Op-Ed

Around the World with William F. Buckley Jr.

By Matthew Continetti

The Wall Street Journal

July 28, 2023

William F. Buckley Jr. kept busy. Between the publication of “God and Man at Yale” in 1951 when he was 25 years old and his death in 2008 at age 82, the founder of National Review magazine and leader of the conservative intellectual movement in America rarely stopped to catch his breath. In addition to penning a thrice-weekly newspaper column and innumerable magazine essays, Buckley gave speeches, hosted the television program “Firing Line,” wrote 57 books, performed on the piano and harpsichord, flew planes, painted, skied, traveled the globe and crossed oceans on his sailboat. He packed more activity and experience into a single year than most people could fit into a century.

Buckley’s enemy was tedium. He resisted indolence with the same intensity he brought to his fight against global communism and intrusive government. “Boredom is the deadliest poison, and it is a truism that it strikes hardest at the most comfortable,” he wrote, adducing one of Solzhenitsyn’s most memorable characters: “Ivan Denisovich suffered everything—except boredom.” Buckley inherited wealth from his father, a Texas oilman, but did not succumb to idleness.

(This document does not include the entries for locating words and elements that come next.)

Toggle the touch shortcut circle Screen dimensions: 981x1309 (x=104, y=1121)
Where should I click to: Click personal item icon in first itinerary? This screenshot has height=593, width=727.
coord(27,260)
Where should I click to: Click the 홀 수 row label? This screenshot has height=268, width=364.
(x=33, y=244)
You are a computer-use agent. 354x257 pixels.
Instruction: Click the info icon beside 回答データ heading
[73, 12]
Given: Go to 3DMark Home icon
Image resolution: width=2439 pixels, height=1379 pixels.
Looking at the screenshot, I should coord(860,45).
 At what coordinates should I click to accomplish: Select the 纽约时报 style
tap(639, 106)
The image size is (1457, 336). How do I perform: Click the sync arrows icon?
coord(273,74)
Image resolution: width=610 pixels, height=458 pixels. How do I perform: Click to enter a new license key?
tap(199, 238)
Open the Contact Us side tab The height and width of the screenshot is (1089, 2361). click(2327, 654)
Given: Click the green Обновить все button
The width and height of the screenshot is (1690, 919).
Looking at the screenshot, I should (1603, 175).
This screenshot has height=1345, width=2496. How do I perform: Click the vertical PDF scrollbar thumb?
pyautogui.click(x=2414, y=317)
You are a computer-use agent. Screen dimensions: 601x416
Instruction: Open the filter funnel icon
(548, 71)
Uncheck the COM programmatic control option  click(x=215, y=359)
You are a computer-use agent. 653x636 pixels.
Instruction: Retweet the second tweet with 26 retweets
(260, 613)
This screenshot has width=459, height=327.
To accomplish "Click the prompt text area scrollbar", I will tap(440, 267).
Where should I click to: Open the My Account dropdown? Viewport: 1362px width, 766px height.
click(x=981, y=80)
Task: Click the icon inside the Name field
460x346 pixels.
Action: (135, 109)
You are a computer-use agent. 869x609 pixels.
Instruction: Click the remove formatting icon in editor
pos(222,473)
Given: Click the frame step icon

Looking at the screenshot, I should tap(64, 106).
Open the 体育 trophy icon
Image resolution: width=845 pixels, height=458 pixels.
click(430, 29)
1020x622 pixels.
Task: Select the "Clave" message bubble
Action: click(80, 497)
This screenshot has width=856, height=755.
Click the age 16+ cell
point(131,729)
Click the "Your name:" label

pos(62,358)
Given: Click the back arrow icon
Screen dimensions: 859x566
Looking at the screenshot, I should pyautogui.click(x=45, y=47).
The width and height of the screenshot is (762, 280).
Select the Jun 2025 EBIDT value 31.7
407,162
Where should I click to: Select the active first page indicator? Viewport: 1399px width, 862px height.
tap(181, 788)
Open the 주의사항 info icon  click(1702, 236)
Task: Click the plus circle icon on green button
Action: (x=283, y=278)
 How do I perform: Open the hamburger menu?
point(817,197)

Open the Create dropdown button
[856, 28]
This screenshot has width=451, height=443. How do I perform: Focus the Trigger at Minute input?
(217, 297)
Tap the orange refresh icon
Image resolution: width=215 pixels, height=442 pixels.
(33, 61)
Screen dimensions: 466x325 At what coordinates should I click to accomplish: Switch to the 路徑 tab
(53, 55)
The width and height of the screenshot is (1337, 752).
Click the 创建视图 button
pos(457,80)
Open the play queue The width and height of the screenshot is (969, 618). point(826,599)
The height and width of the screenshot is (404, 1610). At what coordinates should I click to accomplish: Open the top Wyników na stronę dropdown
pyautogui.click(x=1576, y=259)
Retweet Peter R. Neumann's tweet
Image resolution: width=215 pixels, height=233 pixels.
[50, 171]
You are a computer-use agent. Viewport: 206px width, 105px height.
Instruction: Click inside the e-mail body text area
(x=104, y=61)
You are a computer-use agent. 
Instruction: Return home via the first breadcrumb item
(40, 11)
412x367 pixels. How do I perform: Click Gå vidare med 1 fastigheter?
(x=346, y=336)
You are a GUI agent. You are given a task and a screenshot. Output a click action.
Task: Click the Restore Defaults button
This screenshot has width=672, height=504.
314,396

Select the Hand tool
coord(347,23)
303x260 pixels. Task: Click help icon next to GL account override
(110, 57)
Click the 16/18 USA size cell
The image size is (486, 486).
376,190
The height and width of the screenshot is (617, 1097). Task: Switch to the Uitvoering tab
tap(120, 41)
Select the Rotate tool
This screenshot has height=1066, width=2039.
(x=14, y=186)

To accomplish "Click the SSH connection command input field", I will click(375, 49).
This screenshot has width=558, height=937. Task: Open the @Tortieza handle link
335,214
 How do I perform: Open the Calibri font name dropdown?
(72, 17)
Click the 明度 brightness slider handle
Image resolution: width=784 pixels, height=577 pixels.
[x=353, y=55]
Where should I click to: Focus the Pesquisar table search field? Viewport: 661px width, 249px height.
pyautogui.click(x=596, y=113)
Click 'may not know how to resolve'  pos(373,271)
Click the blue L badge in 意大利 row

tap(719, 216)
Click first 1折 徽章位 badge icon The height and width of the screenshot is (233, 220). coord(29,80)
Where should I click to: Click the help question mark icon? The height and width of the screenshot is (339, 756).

His collected writings record decades of sustained engagement in the political, cultural, social and recreational life of his country.

This summer offers a chance to revisit Buckley’s wit and zest for life. Editor and scholar Bill Meehan has gathered Buckley’s travel pieces and essays in a volume titled “Getting About.” Meanwhile publisher Rowman & Littlefield has reissued the first two of Buckley’s four sailing books—“Airborne” and “Atlantic High”—with new introductions by his novelist son, Christopher. These volumes are delightful reminders that the famous polemicist was also a gifted memoirist and raconteur.